Exercise instructions:
(a) Answer these from the news story about James Dobson leaving the National Religious Broadcasters board:
(i) Which newspaper interviewed Wayne Pederson?
(ii) In what city was the NRB's annual meeting in February held?
(iii) How many people did Dobson say took part in the January conference call?
(b) Carry on the news story about James Dobson leaving the National Religious Broadcasters board, starting right after its last sentence.

Source excerpt:
..............................
Christian family advocate James Dobson is stepping down from the board of the National Religious Broadcasters amid the association’s continuing row over the role of politics in its mission.
The evangelical Protestant association voted out its president, Wayne Pederson, in February after a newspaper interview in which he lamented the NRB’s image as a “far Christian right” group.
Dobson, president of Focus on the Family, said in a letter to the executive committee on Friday that the NRB’s refusal to challenge an “unfortunate” ethics committee report that criticized his actions during the controversy over Pederson has prompted him to step down.
Dobson helped lead opposition to Pederson’s presidency.
“As I go,” Dobson wrote, “may I urge my colleagues on the board to adopt a specific and decidedly Christian worldview in its mission statement, instead of one (as suggested last year) that merely represents the best interests of Christian radio and television enterprises?”
Focus vice president Paul Hetrick told WorldNetDaily that Dobson had written a Nov. 4 letter to NRB members expressing disagreement with the ethics committee’s conclusion that those who opposed Pederson had acted in an unethical and un-Christian manner.
“The report will apparently stand unchallenged by the NRB executive committee at large,” said Hetrick. “So under those circumstances, Dr. Dobson felt he should not continue.”
Dobson was unavailable for comment, according to Hetrick. NRB Chairman Glenn Plummer of the Christian Television Network and Michael Little of the Christian Broadcasting Network, an executive committee member who chairs the presidential search comittee, also were not available to respond.
Moving from ‘Religious Right’
The NRB controversy began in January when Pederson gave a newspaper interview in which he suggested the group had become too political and too closely identified with the “Religious Right.”
“But what’s probably more disturbing to me is that evangelicals are identified politically more than theologically,” Pederson told the Minneapolis Star Tribune. “We get associated with the far Christian right and marginalized. To me the important thing is to keep focus on what’s important to us spiritually. We’re all entitled to our political views, and evangelicals tend to gravitate toward more conservative politics, but sometimes in taking our stands we’ve allowed ourselves to be typecast and the effectiveness spiritually has been diminished.”
Pederson went on to say, “There’s an element in NRB that wants us to be politically oriented – to take stands on public issues, but that’s not in our constitution. Our constitution says we’re to make the Christian media as effective as it can be. We need not be pulled into the political arena.”
Pederson said he planned to remedy that in his new term as president and chief executive officer, which was to begin at the annual meeting of the NRB in Nashville in February.
However, the executive committee and board of the group decided not to retain Pederson as a result of his remarks and other controversies that ensued as a result of his leadership.
Dobson chastised
Dobson said the ethics committee chastised him, though not by name, for organizing a conference call in January to discuss the Pederson controversy with other board members. The ethics committee said there were 14 or 15 members involved, but Dobson said there were 19.
..............................
Collected data
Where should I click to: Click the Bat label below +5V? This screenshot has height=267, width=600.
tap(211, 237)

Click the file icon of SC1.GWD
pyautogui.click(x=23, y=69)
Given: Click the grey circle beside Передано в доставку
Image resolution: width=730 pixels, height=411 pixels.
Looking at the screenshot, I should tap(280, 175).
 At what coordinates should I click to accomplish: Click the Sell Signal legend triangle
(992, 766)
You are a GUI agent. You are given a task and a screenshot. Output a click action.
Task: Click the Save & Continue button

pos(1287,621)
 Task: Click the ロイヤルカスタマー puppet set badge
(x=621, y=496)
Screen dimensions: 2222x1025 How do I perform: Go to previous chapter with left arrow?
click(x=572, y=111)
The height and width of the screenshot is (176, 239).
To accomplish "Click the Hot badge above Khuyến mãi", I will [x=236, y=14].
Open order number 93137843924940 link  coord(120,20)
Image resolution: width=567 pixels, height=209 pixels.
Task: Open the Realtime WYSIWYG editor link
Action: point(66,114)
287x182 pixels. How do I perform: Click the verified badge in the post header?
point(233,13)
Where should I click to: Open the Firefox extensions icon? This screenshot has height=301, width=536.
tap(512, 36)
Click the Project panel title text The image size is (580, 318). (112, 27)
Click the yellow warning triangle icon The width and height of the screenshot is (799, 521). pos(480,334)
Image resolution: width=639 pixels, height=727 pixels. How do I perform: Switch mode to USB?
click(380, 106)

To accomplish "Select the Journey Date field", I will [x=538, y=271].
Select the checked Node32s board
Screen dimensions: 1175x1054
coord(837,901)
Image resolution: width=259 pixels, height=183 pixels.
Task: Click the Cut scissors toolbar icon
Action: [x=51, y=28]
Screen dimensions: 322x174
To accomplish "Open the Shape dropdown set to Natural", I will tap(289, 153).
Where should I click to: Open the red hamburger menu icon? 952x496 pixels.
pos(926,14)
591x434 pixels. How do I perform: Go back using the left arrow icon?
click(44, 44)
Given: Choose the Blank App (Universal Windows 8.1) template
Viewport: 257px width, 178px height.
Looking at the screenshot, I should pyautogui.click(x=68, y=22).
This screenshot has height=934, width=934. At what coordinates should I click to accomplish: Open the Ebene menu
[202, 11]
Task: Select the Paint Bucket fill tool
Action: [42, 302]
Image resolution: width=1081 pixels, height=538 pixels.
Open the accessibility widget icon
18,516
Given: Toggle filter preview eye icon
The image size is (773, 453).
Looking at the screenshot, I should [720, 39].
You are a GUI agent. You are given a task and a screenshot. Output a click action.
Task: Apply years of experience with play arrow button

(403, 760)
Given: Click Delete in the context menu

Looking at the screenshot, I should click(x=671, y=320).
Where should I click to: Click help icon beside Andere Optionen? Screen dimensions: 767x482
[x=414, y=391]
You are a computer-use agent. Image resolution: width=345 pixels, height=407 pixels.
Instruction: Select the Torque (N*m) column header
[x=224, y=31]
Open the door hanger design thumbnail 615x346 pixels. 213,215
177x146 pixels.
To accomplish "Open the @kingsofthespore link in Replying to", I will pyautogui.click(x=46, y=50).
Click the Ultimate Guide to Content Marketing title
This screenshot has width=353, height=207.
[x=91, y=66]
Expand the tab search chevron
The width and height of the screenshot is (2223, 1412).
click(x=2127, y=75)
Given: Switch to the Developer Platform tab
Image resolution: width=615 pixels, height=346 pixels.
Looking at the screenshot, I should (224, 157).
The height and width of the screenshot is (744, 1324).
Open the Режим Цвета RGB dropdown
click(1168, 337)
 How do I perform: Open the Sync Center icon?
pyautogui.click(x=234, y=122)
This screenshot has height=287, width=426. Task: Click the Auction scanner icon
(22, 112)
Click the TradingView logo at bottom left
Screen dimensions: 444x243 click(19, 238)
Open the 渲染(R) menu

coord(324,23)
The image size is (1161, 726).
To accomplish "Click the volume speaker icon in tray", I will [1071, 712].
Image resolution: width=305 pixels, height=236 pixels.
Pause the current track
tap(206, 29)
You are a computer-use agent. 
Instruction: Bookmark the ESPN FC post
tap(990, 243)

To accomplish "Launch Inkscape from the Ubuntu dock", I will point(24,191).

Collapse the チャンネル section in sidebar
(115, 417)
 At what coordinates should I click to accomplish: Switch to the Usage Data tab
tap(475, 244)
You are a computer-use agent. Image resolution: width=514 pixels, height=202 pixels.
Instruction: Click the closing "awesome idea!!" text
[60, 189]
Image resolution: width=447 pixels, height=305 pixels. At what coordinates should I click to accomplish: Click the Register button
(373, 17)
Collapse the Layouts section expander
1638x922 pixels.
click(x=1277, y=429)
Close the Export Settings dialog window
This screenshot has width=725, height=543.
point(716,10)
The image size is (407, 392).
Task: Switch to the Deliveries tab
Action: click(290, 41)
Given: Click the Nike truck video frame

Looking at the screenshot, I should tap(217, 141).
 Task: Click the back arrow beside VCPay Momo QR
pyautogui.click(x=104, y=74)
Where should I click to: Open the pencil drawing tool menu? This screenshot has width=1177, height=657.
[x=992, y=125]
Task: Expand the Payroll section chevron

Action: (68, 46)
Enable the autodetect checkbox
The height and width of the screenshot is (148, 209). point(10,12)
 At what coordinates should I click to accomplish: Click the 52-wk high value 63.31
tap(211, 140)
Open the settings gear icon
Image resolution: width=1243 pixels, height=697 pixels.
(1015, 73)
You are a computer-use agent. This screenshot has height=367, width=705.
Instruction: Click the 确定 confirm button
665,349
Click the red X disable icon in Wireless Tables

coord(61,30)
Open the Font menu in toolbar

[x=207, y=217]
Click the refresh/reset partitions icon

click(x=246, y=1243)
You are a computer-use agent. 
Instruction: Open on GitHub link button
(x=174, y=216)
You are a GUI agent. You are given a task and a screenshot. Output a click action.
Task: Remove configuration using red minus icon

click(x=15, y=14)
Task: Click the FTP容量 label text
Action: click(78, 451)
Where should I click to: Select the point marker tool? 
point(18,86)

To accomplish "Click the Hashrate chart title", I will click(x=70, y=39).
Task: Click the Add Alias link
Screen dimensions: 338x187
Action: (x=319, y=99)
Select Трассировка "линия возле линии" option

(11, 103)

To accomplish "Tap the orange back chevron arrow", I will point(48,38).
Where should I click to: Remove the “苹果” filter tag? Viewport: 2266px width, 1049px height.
..............................
Answers to the exercise:
(a)
(i) The Minneapolis Star Tribune
(ii) Nashville
(iii) 19

(b)
“It is utterly ridiculous to assert that members of any board of directors are prohibited from conferring among themselves when they have concerns relevant to the organizations they represent,” Dobson wrote to the NRB members in his Nov. 4 letter.
Dobson also took exception to the ethics committee’s characterization of the situation as an offense against a brother that needed to be addressed in the biblical manner of bringing the complaint directly to the offender.
The ethics committee said: “To our knowledge, only one on the conference call had attempted to contact Wayne Pederson directly to share concerns or to seek his heart on what was said in the newspaper article. It appears there was no attempt to move toward understanding or reconciliation among Christian brothers.”
Dobson insisted, however, that the dispute was not personal, but a serious policy difference.
“Wayne had not sinned against me and I was not angry at him,” Dobson wrote in his Nov. 4 letter.
“The issue that troubled me was based not on resentment or hurt but on Wayne’s stated intention of moving NRB away from issues of public policy,” Dobson wrote. “That, to my thinking, would have led to an abandonment of the unborn child, a failure to defend the institution of marriage, yielding to the homosexual agenda as it relates to the church and the family, and other moral issues that burn in my heart.”
Barbs and apologies
Dobson was the target of criticism in a Feb. 21 letter by Robert Neff, vice president of Moody Broadcasting Network, to NRB Chairman Plummer.
Neff has apologized for referring to certain “power boys” and “600-pound gorillas” in the organization, who, he says, are quick to pick up their marbles and leave when things don’t go their way.
While Neff’s letter did not “name names,” it appeared to be referring to Dobson and Jerry Falwell, both of whom had quietly expressed concern at Pederson’s remarks about the direction of the NRB in a newspaper interview.
Dobson fired back in a March 1 letter to the NRB executive committee, calling Neff’s accusations “vicious and entirely uncalled for.”
In his Nov. 4 letter, Dobson wrote, “Instead of decrying these examples of harshness within the fellowship, the ethics committee has chosen to castigate me and others who simply saw the issue differently and expressed our right to speak respectfully within the confines of the body and the board.”
The NRB is still without a president.
On Friday, Dobson criticized the search committee for passing over former Congressman Bob McEwen, R-Ohio, who “would have represented that Christian worldview brilliantly, I believe, as the president of NRB.”
“Now is the time for strong leadership within NRB,” Dobson wrote, “and I pray for wisdom on behalf of those who bear the responsibility of choosing the candidates for our next president.”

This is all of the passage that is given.